TEXTABSCHNITT:

━━━━

# welche karpfenrute??



## Meerjungfraumann (2. März 2006)

hallo leute,#h
ich bin neu, deswegen stell ich mich erstmal kurz vor. 24 J. arbeitsloser zahntechniker aus der nähe bei duisburg.
hoffe es geht euch allen gut und ihr könnt mir bei meinem fragen helfen!
frage1) was ist "alconit"? sind die so gut wie fuji sic?? wie siehts aus mit geflochtenen?? qualität??
frage2) möchte mir bald karpfenruten holen, meine traumrute sieht folgendermassen  aus: 2,25-2,5 lbs guter blank ist selbstverständlich!, parabolische aktion, überschubverbindung und fuji sic ringe! gibts sowas um oder unter 300€??? oder muß ich weiter träumen|kopfkrat
vielen dank schonmal im vorraus, freundliche grüße!!


----------



## Zanderfänger (2. März 2006)

*AW: welche karpfenrute??*

Willkommen im Club #h


----------



## Sveni90 (2. März 2006)

*AW: welche karpfenrute??*

Willkommen an Bord

1 rute oder 2 ruten zusammen 300€ ?


----------



## Meerjungfraumann (2. März 2006)

*AW: welche karpfenrute??*

danke für das nette willkommen! wünsche dir auch petri heil! und gute fänge!!


----------



## Meerjungfraumann (2. März 2006)

*AW: welche karpfenrute??*

hi, denke eine rute, hab mich auch schon erkundigt, unter 200€ mit fuji sic geht nix!! außer sänger anaconda, hätte aber gerne ne durchgehende aktion und überschub! danke


----------



## Sveni90 (2. März 2006)

*AW: welche karpfenrute??*

Also wenn sie 300 euros kosten soll gibts schon was sehr gutes:

Shimano tribal xt
Shimano tribal xtr
Greys X-Flite carp
Nash Pursuit 

Hast du denn schon eine passende Rolle oder eine in ausicht?


----------



## sumo-carp (2. März 2006)

*AW: welche karpfenrute??*

ich wusste gar nicht, dass man als arbeitsloser zahntechniker soviel geld zur verfügung hat     
warum müssen es eigentlich unbedingt fuji-sic ringe sein?


----------



## Meerjungfraumann (2. März 2006)

*AW: welche karpfenrute??*

die shimano xt wäre intressant, wegen der aktion, in meinem kopf haben sich aber fuji sic ringe festgesetzt, leider|supergri! gibt ja auch gute von pelzer, oder? ich meine ohe fuji.
hatte an sportex ruten gedacht, fbc carp top oder brilliant, deswegen die frage was "alconit" ist. die ruten würden meinen traumruten am nächsten kommen, haben aber keine voll parabol aktion.

━━━━

AUFGABEN:
A – Schreib aus der Forendiskussion über Karpfenruten den Abschnitt von „Willkommen an Bord“ bis „und gute fänge!!“ wortgetreu ab.
B – Führe die Forendiskussion über Karpfenruten bitte im Anschluss an ihren letzten Satz weiter.

BEREITGESTELLTE LISTE:
━━━━

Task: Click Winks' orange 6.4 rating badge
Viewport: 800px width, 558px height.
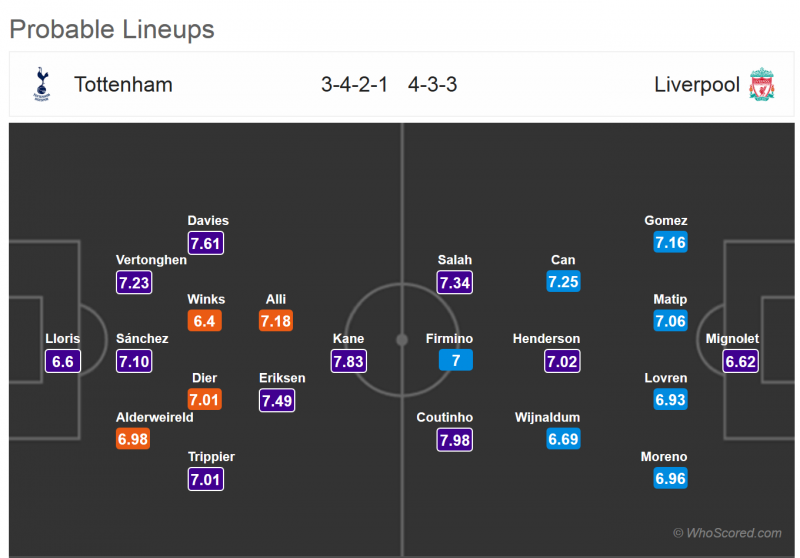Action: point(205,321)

━━━━

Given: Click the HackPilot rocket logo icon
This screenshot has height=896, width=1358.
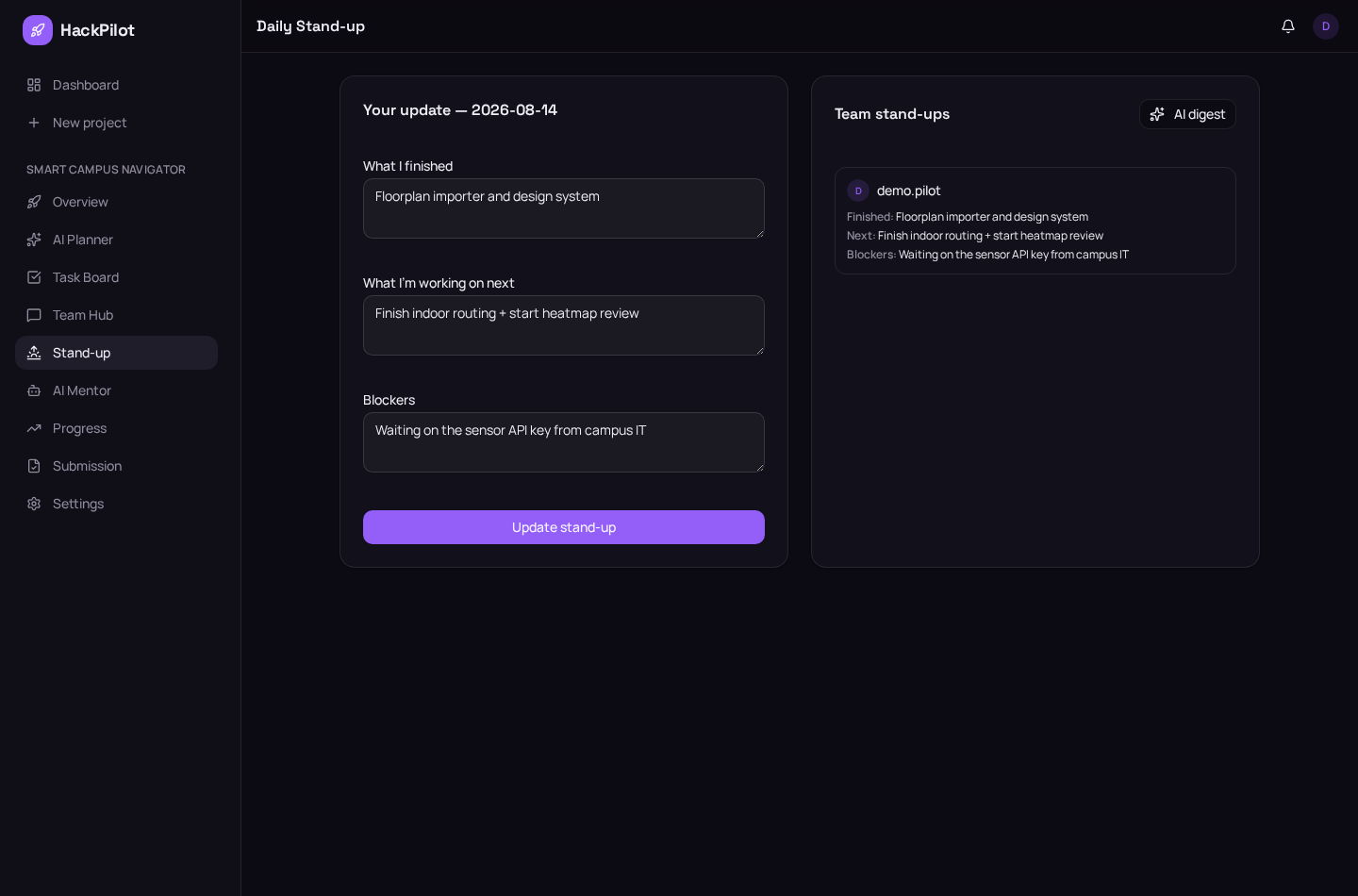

━━━━

ANTWORTEN JE AUFGABE:
A –
Willkommen an Bord

1 rute oder 2 ruten zusammen 300€ ?


----------



## Meerjungfraumann (2. März 2006)

*AW: welche karpfenrute??*

danke für das nette willkommen! wünsche dir auch petri heil! und gute fänge!!

B –
rollen hab ich gedacht auf jeden fall shimano baitrunner! für die 2,25 die großen aero gte, b? und werde mir später noch 3,0 lbs ruten holen, dann die xte. gruß


----------



## Sveni90 (2. März 2006)

*AW: welche karpfenrute??*

die xt hat fujis.
Von diesen alconit habe ich noch nix gehört,sorry
Was die Rolle angeht was würdes du denn da ausgeben wollen?
Denn in rollen sollte man mehr investieren als in ruten.


----------



## Meerjungfraumann (2. März 2006)

*AW: welche karpfenrute??*

 bin noch nicht so lange arbeitslos, hab gespart!#6
fuji sic sind doch das nonplusultra, was haltbarkeit und verarbeitung anbelangt, oder?


----------



## Meerjungfraumann (2. März 2006)

*AW: welche karpfenrute??*

fuji sic? meine die xtr hat die, die xt nicht. lass mich gerne berichtigen.
meinst du die rollen sind zu schlecht?? will nicht an den cassien oder so, dass ich so mosterrollen brauche, hauptsache baitrunner und heckbremse! 
gruß


----------



## Sveni90 (2. März 2006)

*AW: welche karpfenrute??*

Die xtr hat *Fuji *Low rider Beringung
Das mit den Rollen ist ok.
Wenn du unbedingt eine Heckbremse möchtest geht die gte-b voll in ordnung


----------



## Meerjungfraumann (2. März 2006)

*AW: welche karpfenrute??*

denke ich auch. hab mir vorhin die fox continental angeguckt, is auch nicht schlecht, danke dir auf jeden fall schon mal für die fachsimpelei, wünsch dir was, bis denn#6


----------



## STICHLING (2. März 2006)

*AW: welche karpfenrute??*

also von den oben genannten Ruten würde ich die Grey nehmen 

ich hatte bis vor ein paar Wochen selber die Greys X-Flite 12,6 3lbs
im Einsatz und ich muss sagen von der Qualität , Wurf und Drillverhalten sind die Ruten der absolute Hammer 

ausserdem kommt ja noch die lebenslange Garantie dazu


----------



## sumo-carp (2. März 2006)

*AW: welche karpfenrute??*

das ist schon klar, dass die fuji-sic-ringe top sind:m ...allerdings weiß ich nicht, ob man da überhaupt so einen rießen unterschied feststellen kann, wenn man mit ner "normalen" mono fischt...und selbst wenn...ob sich die mehrkosten lohnen#c #c


----------



## Adrian* (2. März 2006)

*AW: welche karpfenrute??*

Guck doch mal im Askari Katalog, die haben da Karpfenrute von Kogha glaub ich, die komplett mit Fuji ringen und Rollenhalter ausgestattet sind...
Nur dieses Kogha gibt mir da zu denken...
Geh doch mal in Angelläden in deiner nähe und guck dich da um, bringt glaub ich mehr...


----------



## Karpfen91 (2. März 2006)

*AW: welche karpfenrute??*

hallo
von kogha und überhaupt von diesen askarimarken halte ich überhaupt nichts. die x-flite ist schon ne tolle rute aber wenn ich mich recht entsinne war die ziemlich hart als ich mir sie letztes mal angeguckt habe, kann mich aber täuschen.
gruß


----------



## Meerjungfraumann (2. März 2006)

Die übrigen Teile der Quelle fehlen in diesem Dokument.